= STATED GOAL =
Copy every line from the records below that contains the word "dimensions".

── DATASET RECORDS

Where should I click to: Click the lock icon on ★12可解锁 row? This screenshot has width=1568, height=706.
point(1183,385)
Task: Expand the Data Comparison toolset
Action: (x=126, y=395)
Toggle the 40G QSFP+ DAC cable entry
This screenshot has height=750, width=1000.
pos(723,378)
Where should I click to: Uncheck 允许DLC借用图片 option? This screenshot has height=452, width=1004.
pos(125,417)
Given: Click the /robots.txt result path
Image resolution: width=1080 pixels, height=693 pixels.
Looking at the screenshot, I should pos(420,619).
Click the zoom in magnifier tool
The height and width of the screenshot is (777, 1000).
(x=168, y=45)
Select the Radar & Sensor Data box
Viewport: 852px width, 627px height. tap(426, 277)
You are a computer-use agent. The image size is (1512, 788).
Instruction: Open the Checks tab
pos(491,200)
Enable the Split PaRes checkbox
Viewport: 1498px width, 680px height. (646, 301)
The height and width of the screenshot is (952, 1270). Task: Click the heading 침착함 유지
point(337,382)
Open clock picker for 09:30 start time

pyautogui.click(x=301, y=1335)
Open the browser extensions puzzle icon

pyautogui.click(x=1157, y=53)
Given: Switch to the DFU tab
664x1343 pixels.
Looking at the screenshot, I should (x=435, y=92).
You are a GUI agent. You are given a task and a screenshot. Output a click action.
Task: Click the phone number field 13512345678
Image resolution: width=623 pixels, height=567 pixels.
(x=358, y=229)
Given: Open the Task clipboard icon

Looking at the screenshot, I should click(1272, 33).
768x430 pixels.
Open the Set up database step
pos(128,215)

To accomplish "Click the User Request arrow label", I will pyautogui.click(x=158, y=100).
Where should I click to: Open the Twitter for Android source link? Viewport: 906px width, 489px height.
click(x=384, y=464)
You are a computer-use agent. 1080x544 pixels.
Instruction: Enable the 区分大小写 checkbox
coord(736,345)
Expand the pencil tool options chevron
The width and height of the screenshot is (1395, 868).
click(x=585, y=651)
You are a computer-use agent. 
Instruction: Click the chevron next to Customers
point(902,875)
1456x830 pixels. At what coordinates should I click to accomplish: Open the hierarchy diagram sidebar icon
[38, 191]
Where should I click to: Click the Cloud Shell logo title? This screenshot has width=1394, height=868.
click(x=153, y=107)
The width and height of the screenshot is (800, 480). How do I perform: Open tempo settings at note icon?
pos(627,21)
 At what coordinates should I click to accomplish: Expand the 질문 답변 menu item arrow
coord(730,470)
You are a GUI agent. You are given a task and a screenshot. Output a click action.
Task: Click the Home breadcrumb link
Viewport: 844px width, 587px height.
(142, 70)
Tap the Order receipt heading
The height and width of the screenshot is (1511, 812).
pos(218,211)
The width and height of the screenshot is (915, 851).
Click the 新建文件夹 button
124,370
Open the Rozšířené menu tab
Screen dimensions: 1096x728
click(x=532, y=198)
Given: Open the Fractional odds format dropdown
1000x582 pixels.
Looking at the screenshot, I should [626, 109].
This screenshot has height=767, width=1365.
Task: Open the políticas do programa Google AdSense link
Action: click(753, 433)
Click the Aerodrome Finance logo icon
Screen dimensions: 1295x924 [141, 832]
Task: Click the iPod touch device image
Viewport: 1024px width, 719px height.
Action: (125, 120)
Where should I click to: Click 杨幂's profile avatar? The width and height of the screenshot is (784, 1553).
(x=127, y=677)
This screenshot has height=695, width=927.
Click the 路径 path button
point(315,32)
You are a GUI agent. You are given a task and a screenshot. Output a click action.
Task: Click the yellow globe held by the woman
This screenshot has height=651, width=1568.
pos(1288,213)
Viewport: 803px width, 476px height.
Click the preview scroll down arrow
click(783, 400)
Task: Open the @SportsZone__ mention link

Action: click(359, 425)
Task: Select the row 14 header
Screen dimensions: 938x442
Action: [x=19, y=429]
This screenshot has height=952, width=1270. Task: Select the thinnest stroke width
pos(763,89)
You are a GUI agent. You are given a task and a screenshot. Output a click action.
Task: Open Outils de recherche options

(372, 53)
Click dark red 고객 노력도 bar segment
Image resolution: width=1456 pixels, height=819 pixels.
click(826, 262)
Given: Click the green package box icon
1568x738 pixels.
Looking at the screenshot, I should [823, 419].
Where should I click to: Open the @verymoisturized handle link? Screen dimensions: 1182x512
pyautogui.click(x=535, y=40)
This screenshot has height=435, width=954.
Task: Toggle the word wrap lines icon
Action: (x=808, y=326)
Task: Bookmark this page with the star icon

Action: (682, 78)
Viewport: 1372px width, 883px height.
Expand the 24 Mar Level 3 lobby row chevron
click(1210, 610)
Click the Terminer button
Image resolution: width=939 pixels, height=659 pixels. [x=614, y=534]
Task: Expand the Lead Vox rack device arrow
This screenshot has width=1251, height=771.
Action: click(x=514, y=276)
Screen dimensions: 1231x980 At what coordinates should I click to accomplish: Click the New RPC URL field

────

= ANSWER TO THIS EXERCISE =
Screen dimensions: 1096x728
Screen dimensions: 1295x924 [141, 832]
Screen dimensions: 938x442
Where should I click to: Open the @verymoisturized handle link? Screen dimensions: 1182x512
Screen dimensions: 1231x980 At what coordinates should I click to accomplish: Click the New RPC URL field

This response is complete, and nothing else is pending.